Segment Start: Record extracts

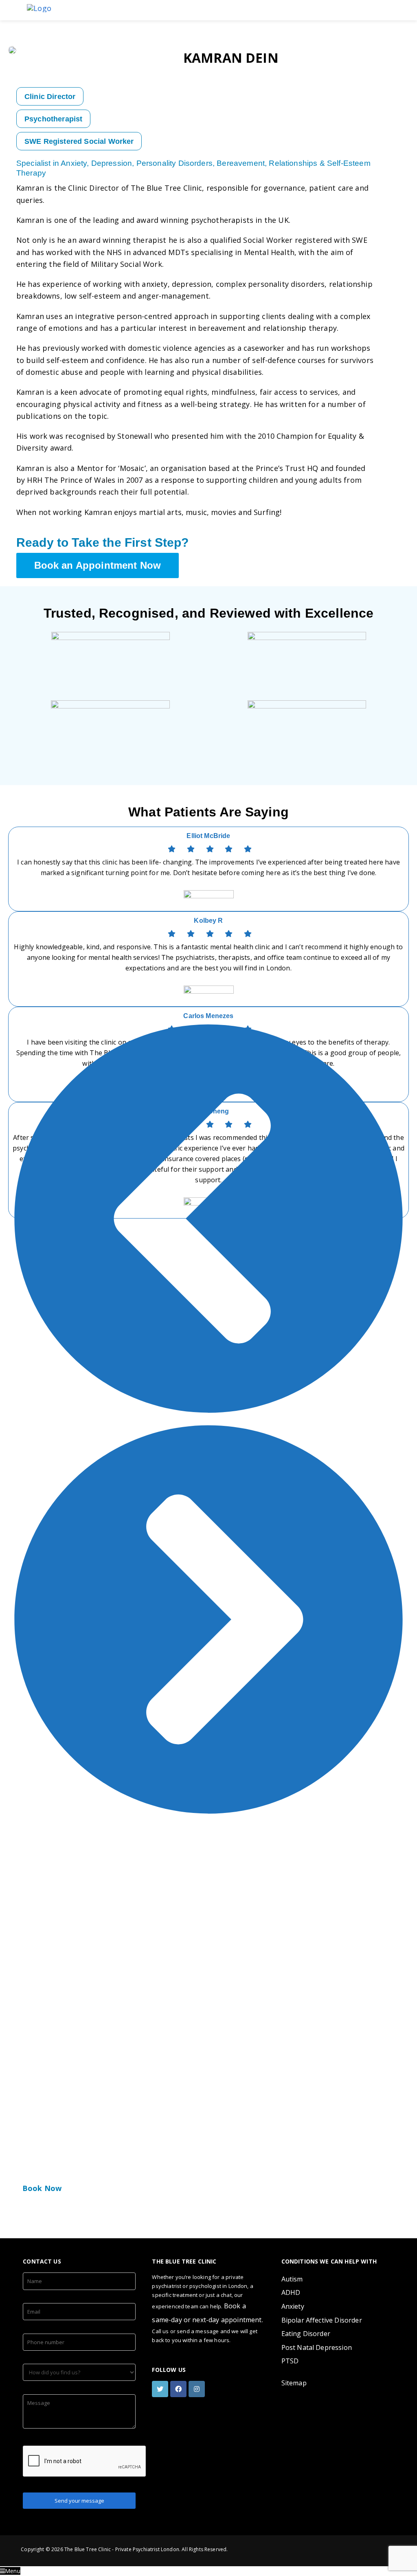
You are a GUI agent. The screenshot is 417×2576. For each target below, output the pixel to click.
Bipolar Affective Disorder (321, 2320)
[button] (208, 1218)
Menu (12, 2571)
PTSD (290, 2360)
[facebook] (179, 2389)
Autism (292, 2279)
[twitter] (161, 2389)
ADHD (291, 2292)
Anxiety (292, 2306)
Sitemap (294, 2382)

Segment End: Record extracts

Give the entries above again word for word, without any pictures.

Output below →
You are a GUI agent. The screenshot is 417×2576. For each target below, output the pixel to click.
Bipolar Affective Disorder (321, 2320)
[button] (208, 1218)
Menu (12, 2571)
PTSD (290, 2360)
[facebook] (179, 2389)
Autism (292, 2279)
[twitter] (161, 2389)
ADHD (291, 2292)
Anxiety (292, 2306)
Sitemap (294, 2382)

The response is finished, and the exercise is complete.